▶ [GOAL] Transcribe every line of the records below without any changes.

▶ [Text and element pointing records]
◇ ◇ ◇

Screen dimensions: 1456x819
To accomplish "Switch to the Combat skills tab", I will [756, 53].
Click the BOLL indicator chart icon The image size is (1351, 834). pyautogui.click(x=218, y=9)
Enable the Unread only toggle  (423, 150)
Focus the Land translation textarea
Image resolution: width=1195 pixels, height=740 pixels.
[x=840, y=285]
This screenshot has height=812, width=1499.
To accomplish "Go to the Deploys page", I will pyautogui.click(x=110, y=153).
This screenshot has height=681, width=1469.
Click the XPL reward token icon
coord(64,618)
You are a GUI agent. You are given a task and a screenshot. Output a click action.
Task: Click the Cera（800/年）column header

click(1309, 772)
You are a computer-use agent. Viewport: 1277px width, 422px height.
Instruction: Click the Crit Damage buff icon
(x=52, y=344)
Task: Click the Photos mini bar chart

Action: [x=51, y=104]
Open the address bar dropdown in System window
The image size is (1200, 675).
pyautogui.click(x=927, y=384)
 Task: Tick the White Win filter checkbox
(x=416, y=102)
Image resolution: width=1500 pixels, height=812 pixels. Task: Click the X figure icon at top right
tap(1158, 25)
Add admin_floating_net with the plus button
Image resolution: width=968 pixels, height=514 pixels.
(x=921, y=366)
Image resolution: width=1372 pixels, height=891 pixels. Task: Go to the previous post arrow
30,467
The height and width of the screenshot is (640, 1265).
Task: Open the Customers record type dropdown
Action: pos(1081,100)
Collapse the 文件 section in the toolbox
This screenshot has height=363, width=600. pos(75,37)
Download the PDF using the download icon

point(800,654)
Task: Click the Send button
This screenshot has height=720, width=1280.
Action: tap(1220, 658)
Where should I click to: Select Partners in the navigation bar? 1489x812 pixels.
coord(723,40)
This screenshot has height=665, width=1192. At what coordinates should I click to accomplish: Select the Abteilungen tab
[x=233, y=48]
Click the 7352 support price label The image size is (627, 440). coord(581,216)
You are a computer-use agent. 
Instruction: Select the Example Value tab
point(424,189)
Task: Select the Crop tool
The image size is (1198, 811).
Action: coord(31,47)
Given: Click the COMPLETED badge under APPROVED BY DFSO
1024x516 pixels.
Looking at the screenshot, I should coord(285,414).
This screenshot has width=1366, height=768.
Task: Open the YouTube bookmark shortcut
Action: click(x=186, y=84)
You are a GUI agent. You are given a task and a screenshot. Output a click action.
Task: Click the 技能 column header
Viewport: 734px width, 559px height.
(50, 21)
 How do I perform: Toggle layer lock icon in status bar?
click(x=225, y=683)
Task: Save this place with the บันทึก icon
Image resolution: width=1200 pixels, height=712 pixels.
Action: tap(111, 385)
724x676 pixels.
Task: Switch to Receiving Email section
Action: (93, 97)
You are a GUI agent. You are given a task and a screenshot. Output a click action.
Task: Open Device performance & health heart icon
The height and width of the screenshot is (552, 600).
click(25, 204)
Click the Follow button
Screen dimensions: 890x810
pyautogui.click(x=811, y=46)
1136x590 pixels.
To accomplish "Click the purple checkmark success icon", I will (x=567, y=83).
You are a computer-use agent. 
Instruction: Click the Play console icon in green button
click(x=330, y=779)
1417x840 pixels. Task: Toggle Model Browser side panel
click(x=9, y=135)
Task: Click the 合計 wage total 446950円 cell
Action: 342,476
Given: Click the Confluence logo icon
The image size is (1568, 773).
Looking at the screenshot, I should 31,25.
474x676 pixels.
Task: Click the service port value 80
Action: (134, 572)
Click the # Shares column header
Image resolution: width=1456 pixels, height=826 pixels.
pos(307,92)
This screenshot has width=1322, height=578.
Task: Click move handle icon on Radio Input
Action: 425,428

◇ ◇ ◇

▶ [TASK OUTPUT]
Screen dimensions: 1456x819
To accomplish "Switch to the Combat skills tab", I will [756, 53].
Click the BOLL indicator chart icon The image size is (1351, 834). pyautogui.click(x=218, y=9)
Enable the Unread only toggle  (423, 150)
Focus the Land translation textarea
Image resolution: width=1195 pixels, height=740 pixels.
[x=840, y=285]
This screenshot has height=812, width=1499.
To accomplish "Go to the Deploys page", I will pyautogui.click(x=110, y=153).
This screenshot has height=681, width=1469.
Click the XPL reward token icon
coord(64,618)
You are a GUI agent. You are given a task and a screenshot. Output a click action.
Task: Click the Cera（800/年）column header

click(1309, 772)
You are a computer-use agent. Viewport: 1277px width, 422px height.
Instruction: Click the Crit Damage buff icon
(x=52, y=344)
Task: Click the Photos mini bar chart

Action: [x=51, y=104]
Open the address bar dropdown in System window
The image size is (1200, 675).
pyautogui.click(x=927, y=384)
 Task: Tick the White Win filter checkbox
(x=416, y=102)
Image resolution: width=1500 pixels, height=812 pixels. Task: Click the X figure icon at top right
tap(1158, 25)
Add admin_floating_net with the plus button
Image resolution: width=968 pixels, height=514 pixels.
(x=921, y=366)
Image resolution: width=1372 pixels, height=891 pixels. Task: Go to the previous post arrow
30,467
The height and width of the screenshot is (640, 1265).
Task: Open the Customers record type dropdown
Action: pos(1081,100)
Collapse the 文件 section in the toolbox
This screenshot has height=363, width=600. pos(75,37)
Download the PDF using the download icon

point(800,654)
Task: Click the Send button
This screenshot has height=720, width=1280.
Action: tap(1220, 658)
Where should I click to: Select Partners in the navigation bar? 1489x812 pixels.
coord(723,40)
This screenshot has height=665, width=1192. At what coordinates should I click to accomplish: Select the Abteilungen tab
[x=233, y=48]
Click the 7352 support price label The image size is (627, 440). coord(581,216)
You are a computer-use agent. 
Instruction: Select the Example Value tab
point(424,189)
Task: Select the Crop tool
The image size is (1198, 811).
Action: coord(31,47)
Given: Click the COMPLETED badge under APPROVED BY DFSO
1024x516 pixels.
Looking at the screenshot, I should coord(285,414).
This screenshot has width=1366, height=768.
Task: Open the YouTube bookmark shortcut
Action: click(x=186, y=84)
You are a GUI agent. You are given a task and a screenshot. Output a click action.
Task: Click the 技能 column header
Viewport: 734px width, 559px height.
(50, 21)
 How do I perform: Toggle layer lock icon in status bar?
click(x=225, y=683)
Task: Save this place with the บันทึก icon
Image resolution: width=1200 pixels, height=712 pixels.
Action: tap(111, 385)
724x676 pixels.
Task: Switch to Receiving Email section
Action: (93, 97)
You are a GUI agent. You are given a task and a screenshot. Output a click action.
Task: Open Device performance & health heart icon
The height and width of the screenshot is (552, 600).
click(25, 204)
Click the Follow button
Screen dimensions: 890x810
pyautogui.click(x=811, y=46)
1136x590 pixels.
To accomplish "Click the purple checkmark success icon", I will (x=567, y=83).
You are a computer-use agent. 
Instruction: Click the Play console icon in green button
click(x=330, y=779)
1417x840 pixels. Task: Toggle Model Browser side panel
click(x=9, y=135)
Task: Click the 合計 wage total 446950円 cell
Action: 342,476
Given: Click the Confluence logo icon
The image size is (1568, 773).
Looking at the screenshot, I should 31,25.
474x676 pixels.
Task: Click the service port value 80
Action: (134, 572)
Click the # Shares column header
Image resolution: width=1456 pixels, height=826 pixels.
pos(307,92)
This screenshot has width=1322, height=578.
Task: Click move handle icon on Radio Input
Action: 425,428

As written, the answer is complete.